WHAT THE TASK REQUIRES:
For each line in the data that includes "Expand", make a copy.

RECORDS SHOWN:
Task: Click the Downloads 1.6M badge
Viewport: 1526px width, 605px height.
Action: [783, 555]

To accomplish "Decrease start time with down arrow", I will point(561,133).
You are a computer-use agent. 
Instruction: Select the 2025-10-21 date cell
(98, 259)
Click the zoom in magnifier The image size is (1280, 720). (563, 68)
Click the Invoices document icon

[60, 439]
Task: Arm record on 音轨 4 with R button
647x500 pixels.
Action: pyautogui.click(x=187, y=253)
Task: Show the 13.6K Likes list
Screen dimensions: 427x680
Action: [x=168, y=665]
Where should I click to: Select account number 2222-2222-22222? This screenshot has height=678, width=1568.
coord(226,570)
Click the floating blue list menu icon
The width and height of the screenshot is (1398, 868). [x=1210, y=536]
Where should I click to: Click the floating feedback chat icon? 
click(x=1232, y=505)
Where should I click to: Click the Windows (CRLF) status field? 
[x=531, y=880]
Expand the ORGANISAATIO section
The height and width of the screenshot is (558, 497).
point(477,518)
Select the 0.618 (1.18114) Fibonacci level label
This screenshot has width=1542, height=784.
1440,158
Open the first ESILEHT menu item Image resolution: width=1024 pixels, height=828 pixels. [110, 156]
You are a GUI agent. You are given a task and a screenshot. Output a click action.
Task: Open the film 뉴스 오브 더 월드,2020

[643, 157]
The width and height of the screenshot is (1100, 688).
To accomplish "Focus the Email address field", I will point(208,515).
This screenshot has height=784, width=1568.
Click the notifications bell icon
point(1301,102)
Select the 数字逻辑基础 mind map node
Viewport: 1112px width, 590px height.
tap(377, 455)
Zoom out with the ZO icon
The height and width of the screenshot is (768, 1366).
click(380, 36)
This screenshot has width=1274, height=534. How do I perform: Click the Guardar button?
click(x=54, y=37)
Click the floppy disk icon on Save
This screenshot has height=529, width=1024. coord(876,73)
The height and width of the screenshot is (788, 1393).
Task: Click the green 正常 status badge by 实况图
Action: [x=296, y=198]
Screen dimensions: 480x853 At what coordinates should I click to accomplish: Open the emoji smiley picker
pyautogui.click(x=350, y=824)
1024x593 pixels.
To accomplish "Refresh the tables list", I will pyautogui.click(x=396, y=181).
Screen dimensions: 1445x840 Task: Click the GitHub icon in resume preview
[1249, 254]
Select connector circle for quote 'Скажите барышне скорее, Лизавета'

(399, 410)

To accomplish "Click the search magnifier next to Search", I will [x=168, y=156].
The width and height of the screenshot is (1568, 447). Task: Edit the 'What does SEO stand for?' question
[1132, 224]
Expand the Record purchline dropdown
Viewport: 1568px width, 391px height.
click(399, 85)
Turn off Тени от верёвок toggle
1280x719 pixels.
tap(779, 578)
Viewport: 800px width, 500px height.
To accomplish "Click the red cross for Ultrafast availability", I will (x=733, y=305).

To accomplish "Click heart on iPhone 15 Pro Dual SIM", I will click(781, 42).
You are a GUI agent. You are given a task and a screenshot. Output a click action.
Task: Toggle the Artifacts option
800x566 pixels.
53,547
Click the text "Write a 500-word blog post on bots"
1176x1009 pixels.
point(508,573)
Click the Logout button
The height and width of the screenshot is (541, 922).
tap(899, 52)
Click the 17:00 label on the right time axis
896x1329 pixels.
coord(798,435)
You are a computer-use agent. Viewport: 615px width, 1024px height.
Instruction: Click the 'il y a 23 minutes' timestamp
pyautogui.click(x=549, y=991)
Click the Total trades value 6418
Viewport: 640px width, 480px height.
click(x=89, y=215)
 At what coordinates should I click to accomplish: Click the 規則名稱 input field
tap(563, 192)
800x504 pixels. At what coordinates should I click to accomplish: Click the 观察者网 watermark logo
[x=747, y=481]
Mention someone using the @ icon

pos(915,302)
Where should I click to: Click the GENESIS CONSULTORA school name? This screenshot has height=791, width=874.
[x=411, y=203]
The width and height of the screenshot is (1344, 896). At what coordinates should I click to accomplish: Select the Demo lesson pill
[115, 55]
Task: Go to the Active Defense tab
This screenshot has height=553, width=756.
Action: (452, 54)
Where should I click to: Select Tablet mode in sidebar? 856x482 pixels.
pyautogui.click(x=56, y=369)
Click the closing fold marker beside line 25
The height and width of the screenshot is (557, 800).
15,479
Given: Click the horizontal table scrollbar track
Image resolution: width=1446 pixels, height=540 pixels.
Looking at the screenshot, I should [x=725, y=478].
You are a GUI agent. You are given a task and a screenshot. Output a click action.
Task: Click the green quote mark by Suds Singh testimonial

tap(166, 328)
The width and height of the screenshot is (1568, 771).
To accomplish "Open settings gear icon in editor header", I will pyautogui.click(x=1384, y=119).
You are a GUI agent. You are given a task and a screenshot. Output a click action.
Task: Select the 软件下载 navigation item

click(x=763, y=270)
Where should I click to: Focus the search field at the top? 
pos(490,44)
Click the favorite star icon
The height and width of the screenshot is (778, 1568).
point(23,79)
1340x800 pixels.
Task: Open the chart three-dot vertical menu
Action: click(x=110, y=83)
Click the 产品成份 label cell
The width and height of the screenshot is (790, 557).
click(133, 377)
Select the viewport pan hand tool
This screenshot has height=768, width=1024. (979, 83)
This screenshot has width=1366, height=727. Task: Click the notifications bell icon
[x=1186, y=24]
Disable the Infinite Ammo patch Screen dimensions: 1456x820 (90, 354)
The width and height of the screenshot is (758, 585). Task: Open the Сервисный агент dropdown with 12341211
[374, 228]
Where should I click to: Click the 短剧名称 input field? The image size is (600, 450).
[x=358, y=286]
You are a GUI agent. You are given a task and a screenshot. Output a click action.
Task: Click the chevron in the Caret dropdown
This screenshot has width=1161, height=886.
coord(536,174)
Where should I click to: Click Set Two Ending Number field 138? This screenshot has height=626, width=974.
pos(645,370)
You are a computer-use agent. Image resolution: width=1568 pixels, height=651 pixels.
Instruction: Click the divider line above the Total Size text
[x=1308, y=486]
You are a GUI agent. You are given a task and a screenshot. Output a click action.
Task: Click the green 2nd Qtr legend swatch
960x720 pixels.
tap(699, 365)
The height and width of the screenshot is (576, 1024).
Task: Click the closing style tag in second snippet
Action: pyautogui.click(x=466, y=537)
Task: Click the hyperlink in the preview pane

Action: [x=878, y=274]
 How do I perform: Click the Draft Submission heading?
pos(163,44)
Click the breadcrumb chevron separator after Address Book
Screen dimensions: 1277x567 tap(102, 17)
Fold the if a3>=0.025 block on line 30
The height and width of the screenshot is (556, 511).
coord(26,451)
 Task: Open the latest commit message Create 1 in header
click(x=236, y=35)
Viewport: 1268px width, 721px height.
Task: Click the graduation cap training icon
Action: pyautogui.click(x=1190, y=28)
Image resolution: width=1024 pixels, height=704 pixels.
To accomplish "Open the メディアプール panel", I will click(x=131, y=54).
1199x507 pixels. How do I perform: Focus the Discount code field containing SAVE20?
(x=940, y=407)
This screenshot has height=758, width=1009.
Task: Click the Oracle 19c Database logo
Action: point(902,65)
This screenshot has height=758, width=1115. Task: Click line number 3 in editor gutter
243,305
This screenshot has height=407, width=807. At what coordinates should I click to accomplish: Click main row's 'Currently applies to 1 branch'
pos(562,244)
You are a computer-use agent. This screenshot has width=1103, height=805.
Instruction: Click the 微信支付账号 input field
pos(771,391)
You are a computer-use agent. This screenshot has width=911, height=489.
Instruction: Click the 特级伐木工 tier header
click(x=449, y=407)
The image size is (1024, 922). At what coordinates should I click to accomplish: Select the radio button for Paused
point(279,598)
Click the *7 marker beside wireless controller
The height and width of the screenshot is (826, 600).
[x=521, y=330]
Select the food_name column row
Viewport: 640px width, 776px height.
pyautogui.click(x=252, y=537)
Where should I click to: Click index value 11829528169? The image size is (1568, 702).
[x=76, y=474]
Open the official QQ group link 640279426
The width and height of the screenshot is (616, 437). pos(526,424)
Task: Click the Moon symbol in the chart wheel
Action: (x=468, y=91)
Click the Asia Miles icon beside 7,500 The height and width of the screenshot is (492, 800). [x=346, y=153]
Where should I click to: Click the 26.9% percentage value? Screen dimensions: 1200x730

EXPECTED ANSWER:
Expand the ORGANISAATIO section
Expand the Record purchline dropdown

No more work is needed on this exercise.